Los precios de los metales preciosos experimentaron una caída dramática este lunes, con el oro cayendo más de 9% y la plata desplomándose 27%, mientras el índice FTSE 100 de Londres logró un cierre récord en medio de una volatilidad significativa en los mercados financieros.
Los mercados financieros globales registraron movimientos significativos este lunes, con una notable caída en los precios de los metales preciosos y un rendimiento positivo en los índices bursátiles. Según datos de Bloomberg, el oro cotizó a $4,659.16 por onza, representando una caída del 4.6%, muy por debajo de su máximo récord de $5,500 alcanzado la semana anterior.
La volatilidad en los precios se atribuye a varios factores, incluyendo la nominación de Kevin Warsh como nuevo presidente de la Reserva Federal de Estados Unidos. Analistas como Russ Mould, director de inversiones de AJ Bell, señalaron que muchos inversionistas compraron oro y plata como protección contra la incertidumbre geopolítica, pero han aprendido que estos activos también pueden ser altamente volátiles.
A pesar de la caída abrupta, el precio del oro sigue siendo aproximadamente un 70% más alto que en el mismo período del año anterior. Los cambios en los requisitos de negociación en un importante intercambio, que hicieron más costoso para los especuladores operar, también contribuyeron a presionar los precios a la baja.
Mientras tanto, el índice FTSE 100 de Londres cerró en un nivel récord de 10,341.56 puntos, con un incremento del 1.2%. Este comportamiento positivo se produjo en un contexto de optimismo en el sector manufacturero tanto en Reino Unido como en Estados Unidos. El índice de gerentes de compras (PMI) manufacturero del Reino Unido alcanzó un máximo de 17 meses en enero, con un 58% de los fabricantes esperando un aumento en la producción en los próximos 12 meses.
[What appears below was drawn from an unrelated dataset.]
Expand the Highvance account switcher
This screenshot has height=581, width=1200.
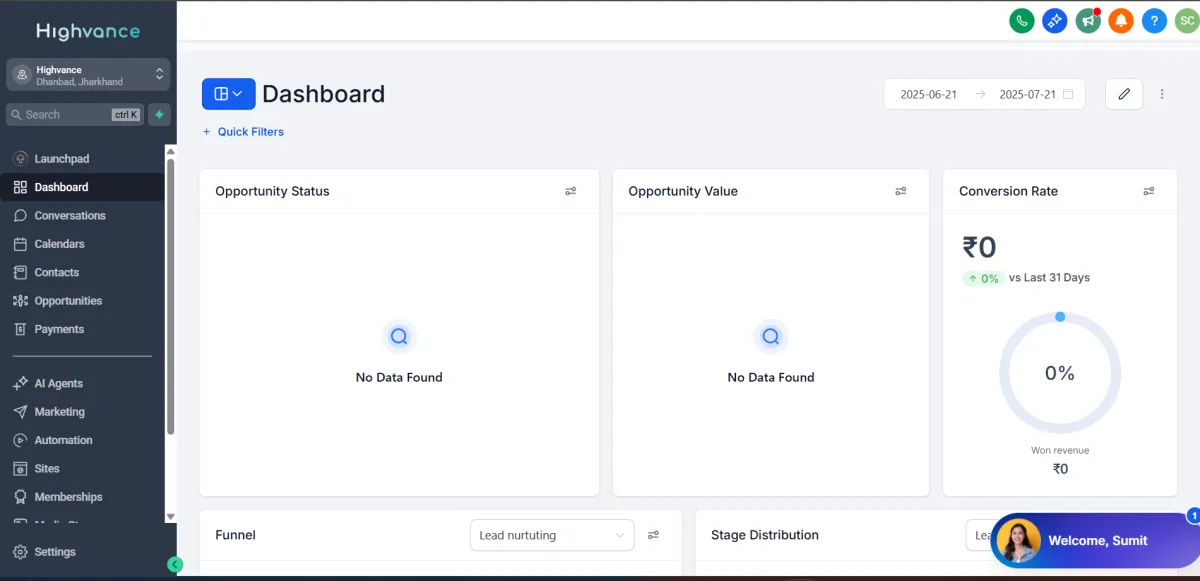pos(88,75)
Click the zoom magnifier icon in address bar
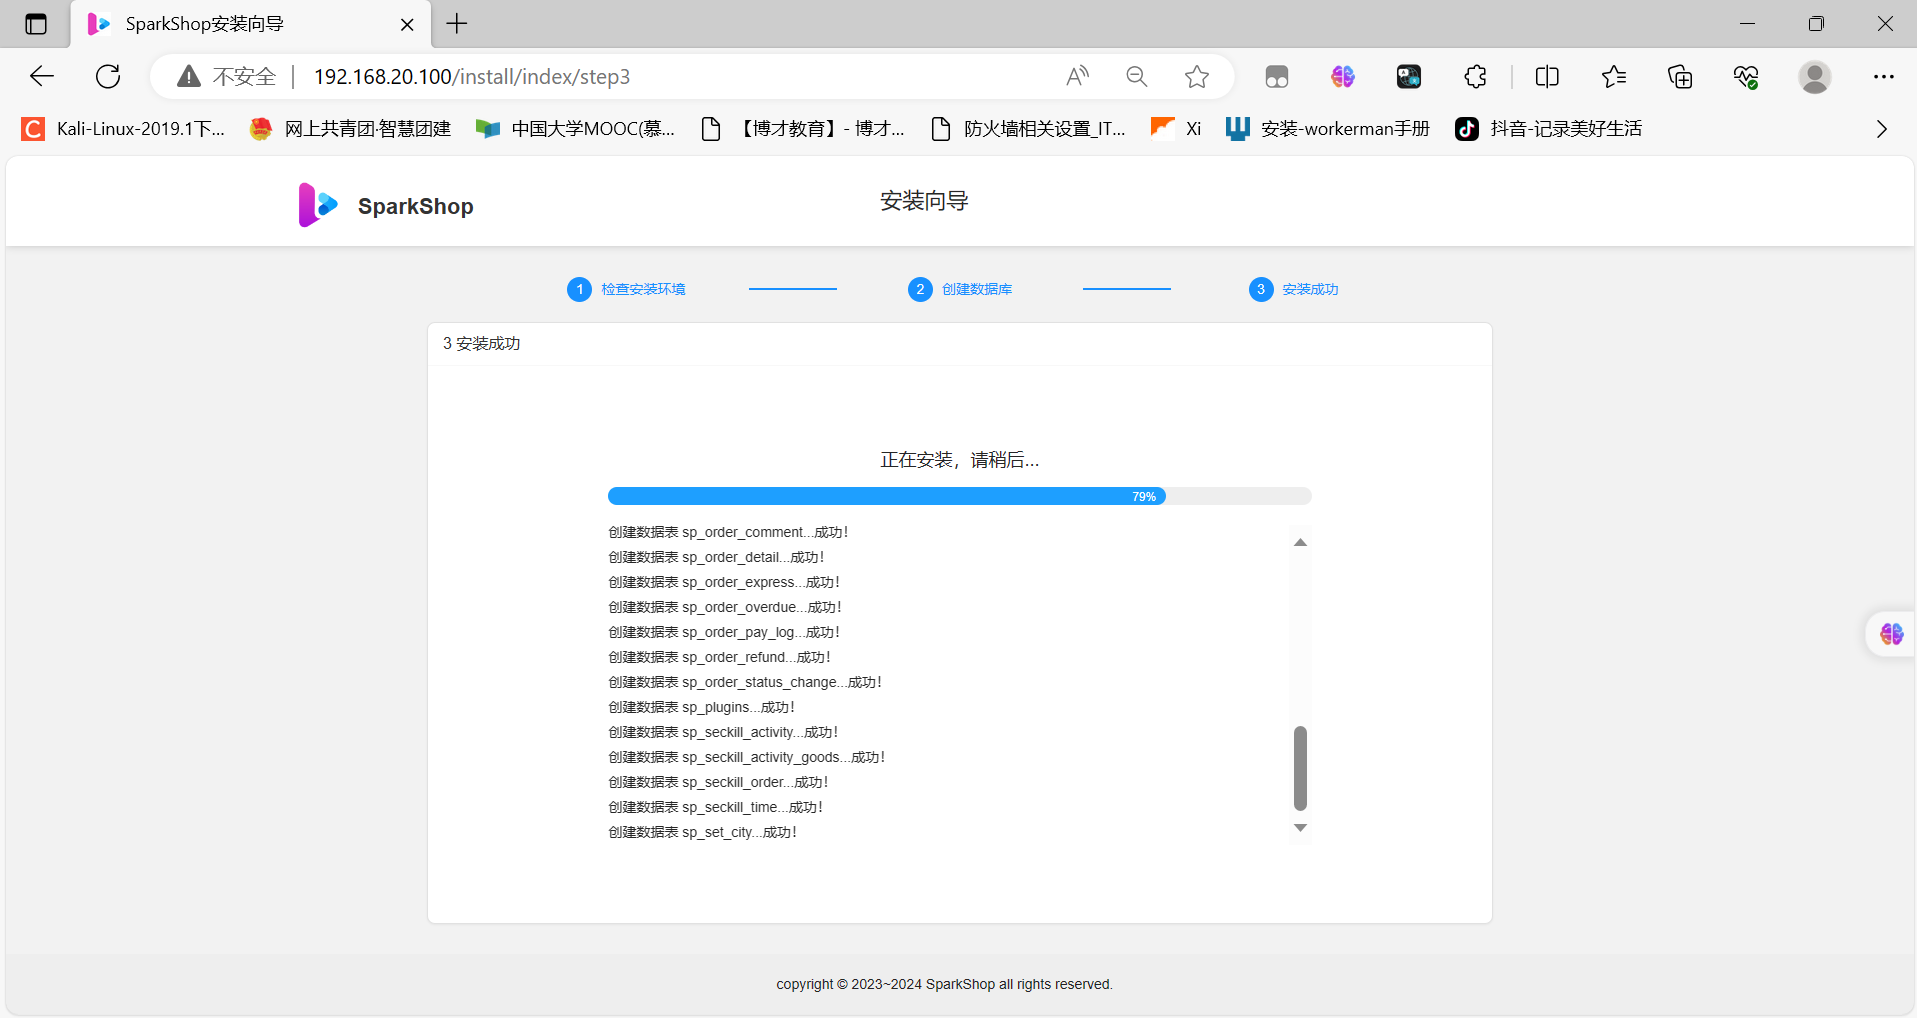This screenshot has height=1018, width=1917. 1136,76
Los mercados de divisas también mostraron movimientos interesantes. La libra esterlina se cotizó a $1.3651, mientras que el euro se situó en $1.1804. En Estados Unidos, los índices bursátiles también mostraron ganancias moderadas, con el Dow Jones subiendo 0.9% y el S&P 500 aumentando 0.5%.
Los analistas de bancos como JPMorgan y Deutsche Bank mantienen una perspectiva optimista a largo plazo sobre el oro, a pesar de la actual corrección. Deutsche Bank, por ejemplo, mantiene su objetivo de precio de $6,000 por onza, mientras que JPMorgan ve la actual caída como una oportunidad de compra.
En el mercado energético, el precio del petróleo Brent también experimentó una caída cercana al 5%, influenciado por la estabilidad en la producción de los principales países productores y una aparente reducción de las tensiones entre Estados Unidos e Irán.
Los próximos días serán cruciales, con decisiones de tasas de interés esperadas tanto en el Banco de Inglaterra como en el Banco Central Europeo, que se prevé mantendrán las tasas sin cambios, aunque podrían señalar posibles recortes futuros.